Recently, some farmers asked me what advantage it is to use gas to heat hot water for cleaning the milking machine or the bulk tank after milking. It is fair to say that most dairy farmers are using electricity on night-rate or oil-fired heaters to heat water for cleaning. Some farmers have installed gas to heat water and I stumbled on a new gas installation on the farm of Noel O’Toole in Galway recently.

Noel is farming near Killimor with his wife, Bernadette, and family in a spring-milking operation.

When I asked Noel what advantage heating water with gas brought to the business, he said: “It simply is the fact that there is hot water instantly when you want and need it. I can have 20 litres or 100 litres of hot water at the push of a button. I find this a great advantage (instant hot water) compared with older systems I have used where you would heat water and once that was used you had to do with cold water. Whether the gas will pay and stay working in the long term, I will have to wait and see.”

Noel hires the gas storage cylinder from the company (in this case, Calor) for a nominal annual fee of €20. Noel has his tank placed just outside the dairy door. The company brought a concrete slab to place the tank on and it is piped to two control boxes on the outside wall of the dairy. Noel’s local plumber adjusted the piping in his dairy in a couple of hours to allow the hot water be piped to where Noel wanted it. As part of his installation deal, Noel received 2,500 litres of gas.

John Upton explained at the Carbery farm walks recently that the price of electricity has been increasing for the last 10 years, according to Eurostat figures. The cost, excluding VAT, has gone from 6c/kilowatt hour to closer to 14c/kWh in the last 10 years. Irish research has shown that the average farm is using the day rate for heating water 40% of the time, which is at least 15c/kWh, depending on your electricity provider.

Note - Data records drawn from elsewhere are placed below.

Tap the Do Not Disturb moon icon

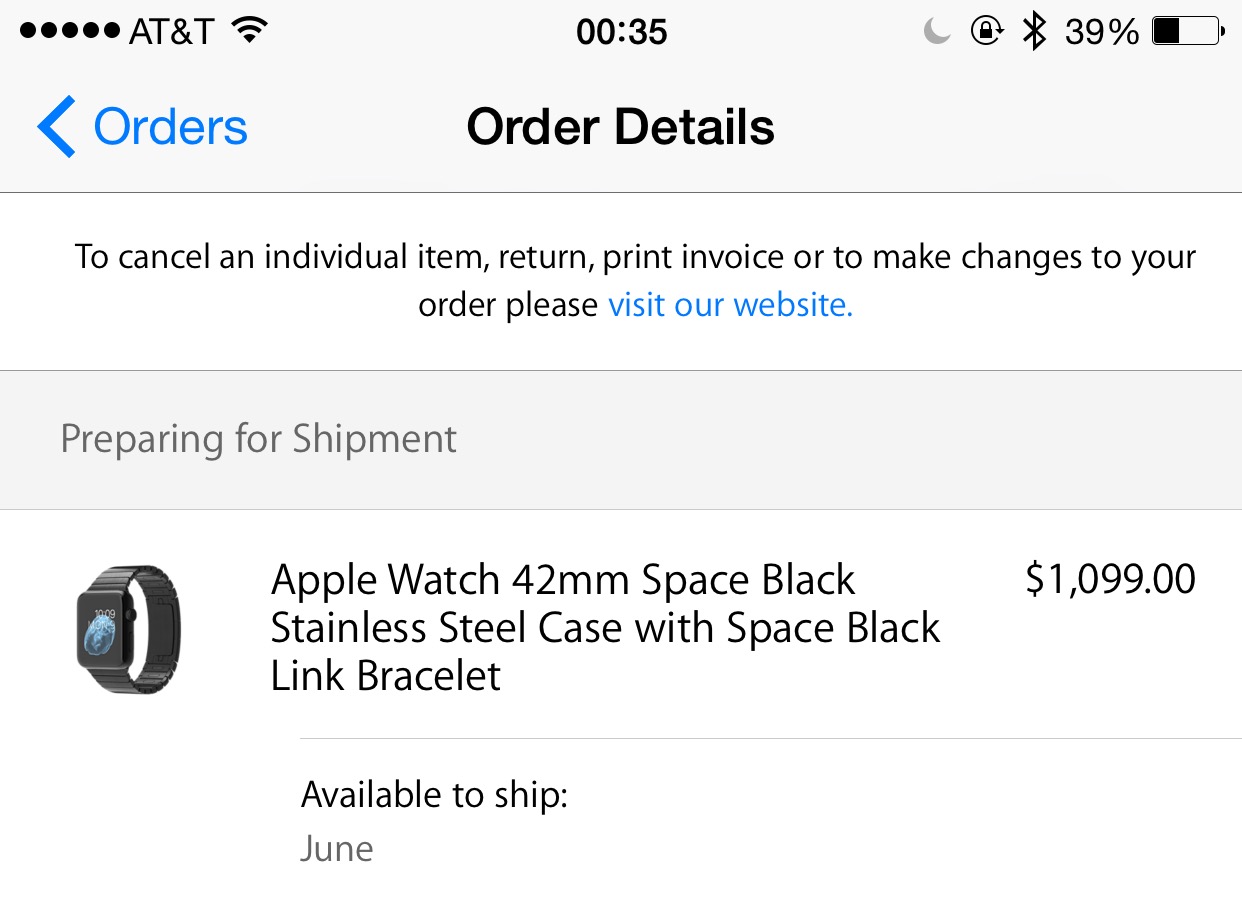937,33
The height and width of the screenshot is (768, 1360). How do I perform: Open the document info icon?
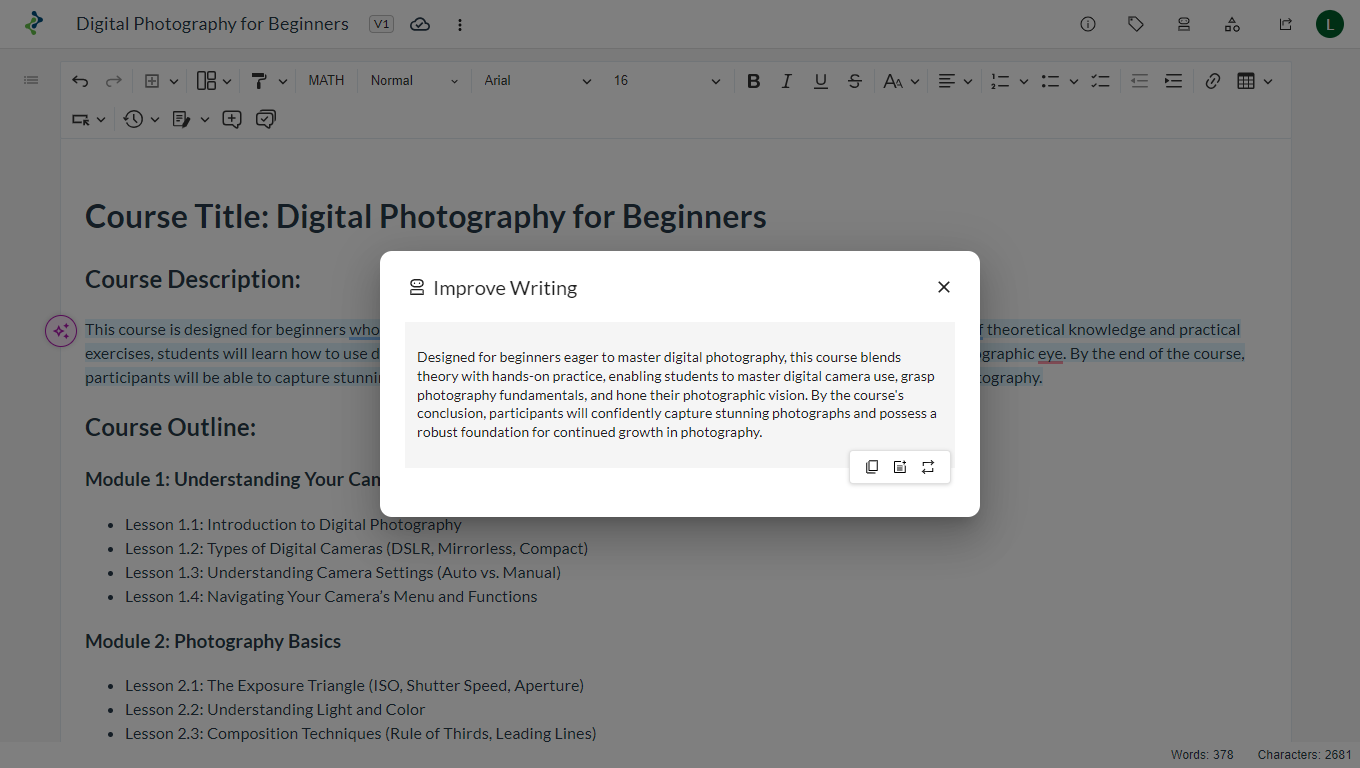(x=1088, y=24)
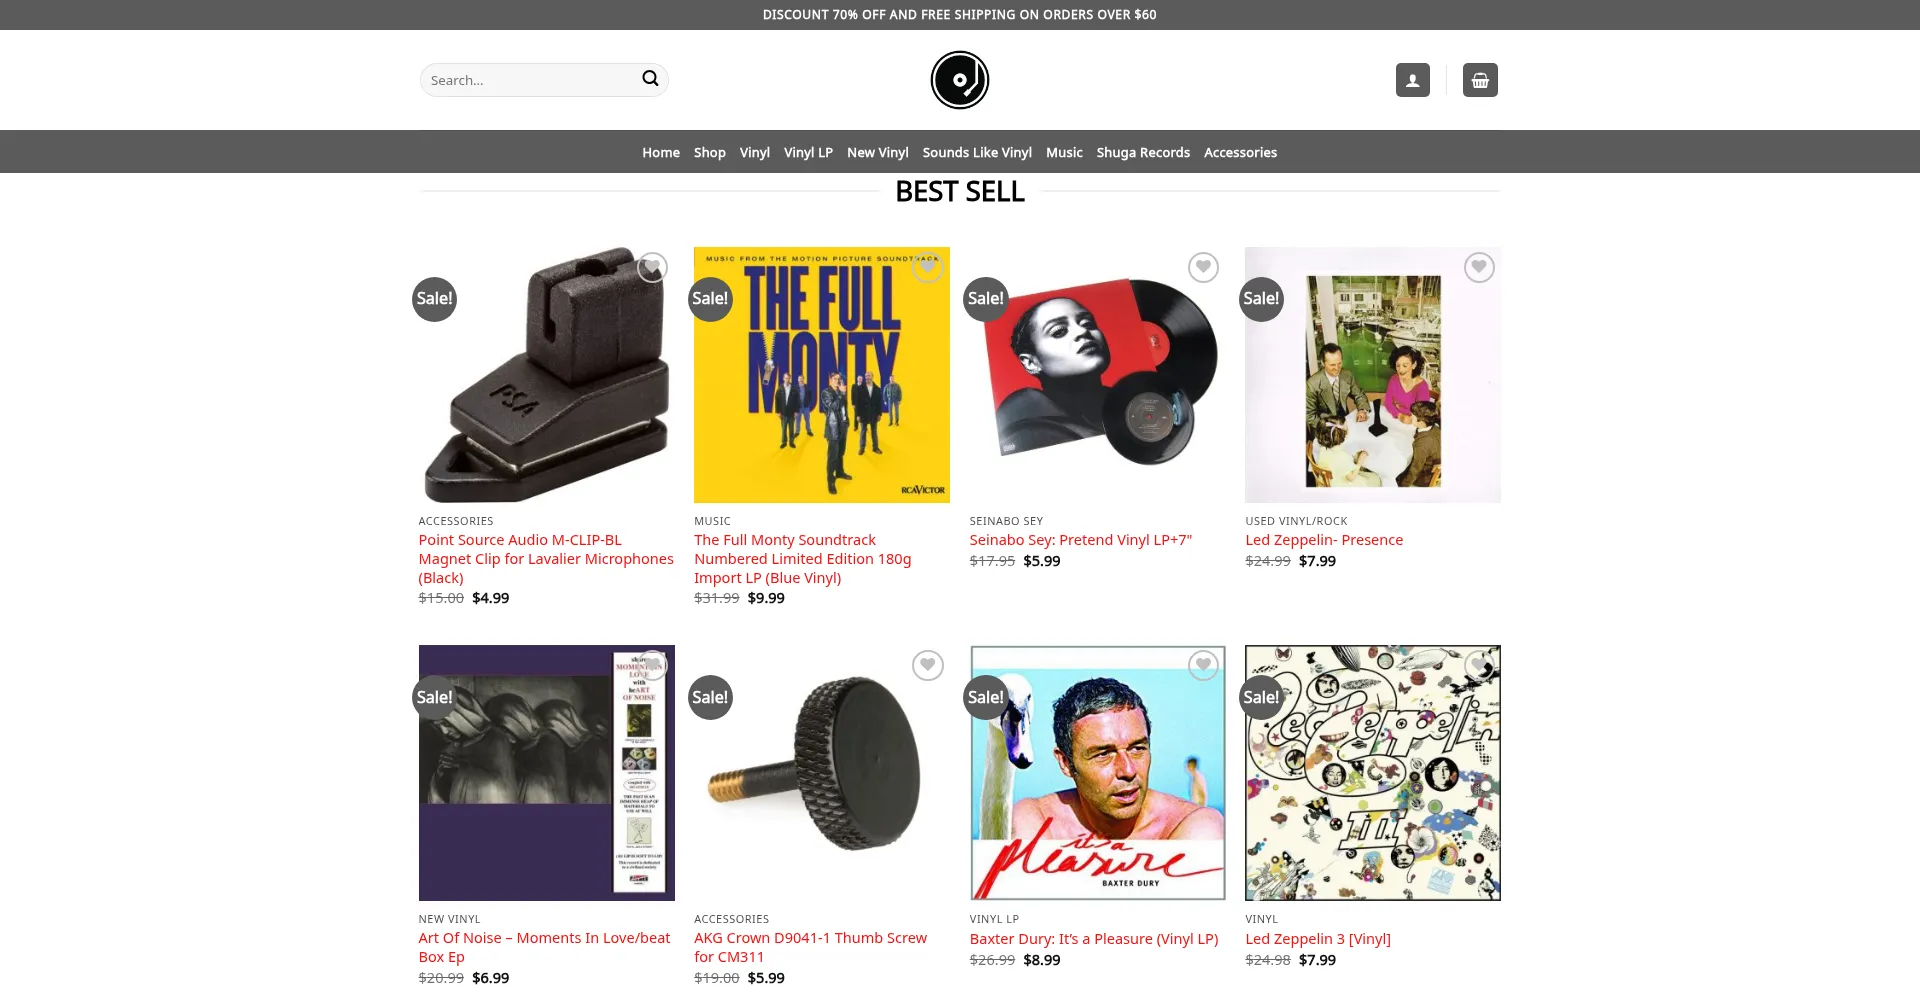Toggle wishlist heart on Led Zeppelin Presence
1920x993 pixels.
[x=1479, y=267]
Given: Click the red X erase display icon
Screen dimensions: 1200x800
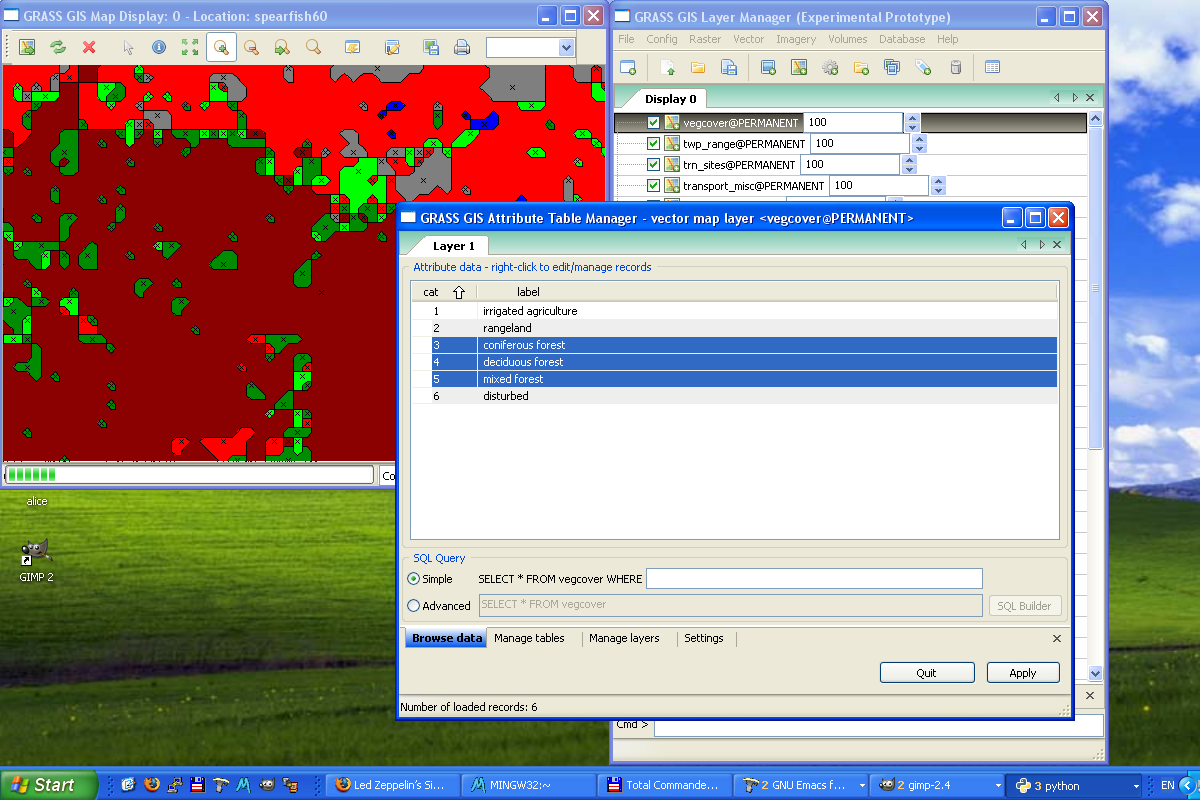Looking at the screenshot, I should click(89, 47).
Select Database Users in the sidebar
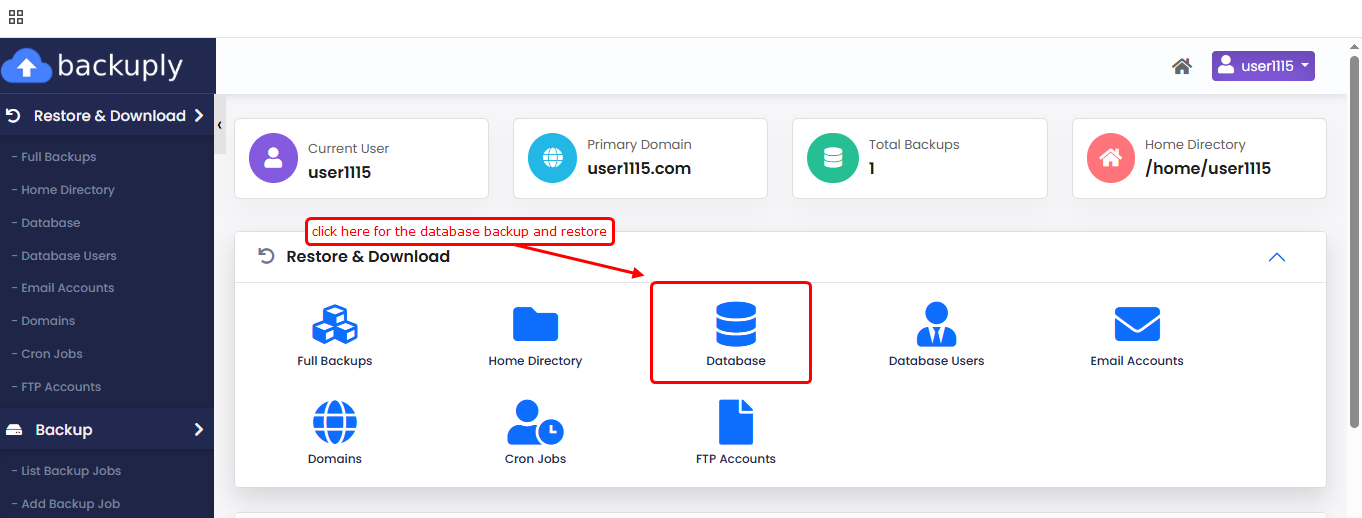1362x518 pixels. click(69, 256)
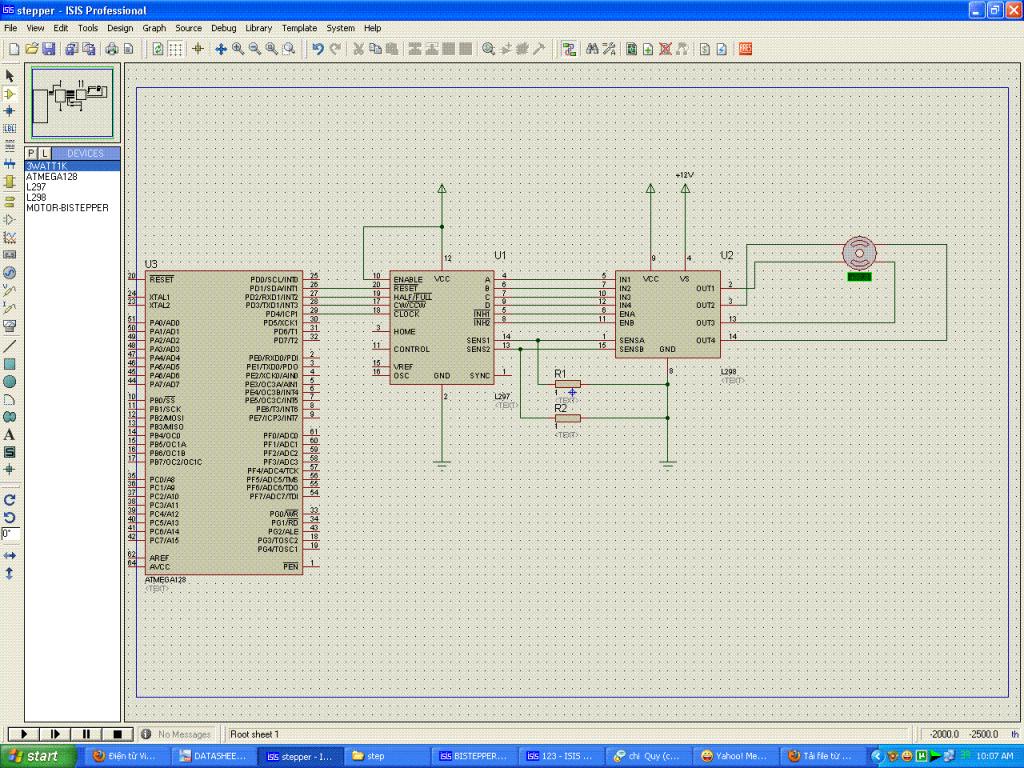Select the Component mode tool
This screenshot has width=1024, height=768.
coord(10,93)
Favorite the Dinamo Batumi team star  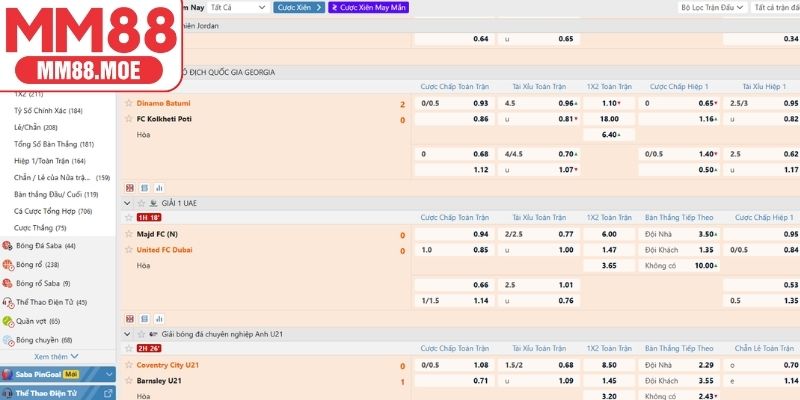click(128, 104)
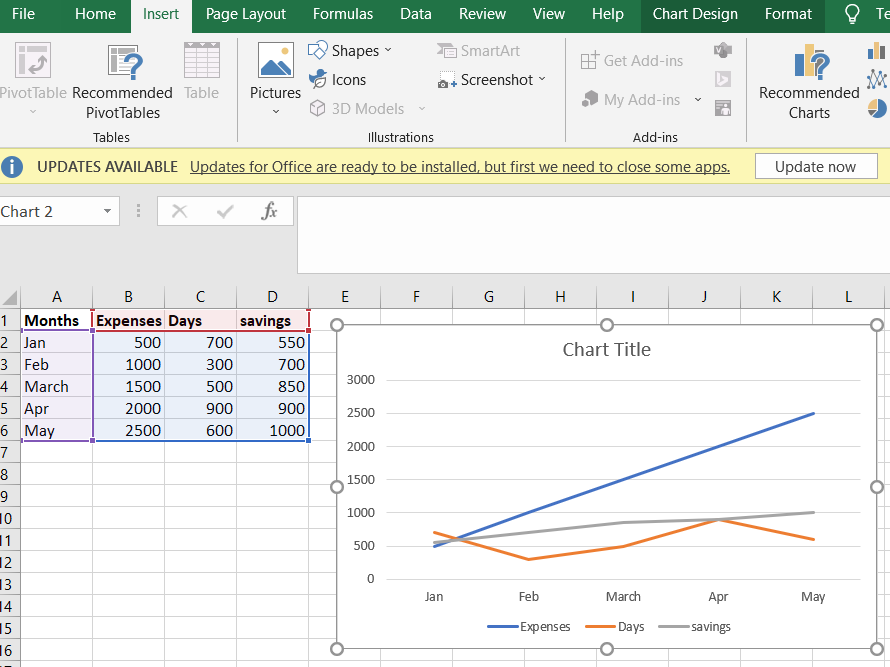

The best advice is that all electrical water heating should use night-rate electricity because heating 100 litres of water to 80oC costs €1 on the night rate but closer to €2 on the day rate. John also explained that if heating 100 litres of water with an oil-fired burner, it would cost about 95c/100 litres (similar to night-rate electricity), and this would work out similar in cost if gas were used. In summary, gas is competitive on price to electricity, especially if a lot of hot water is heated on the day rate, which is happening on a lot of farms.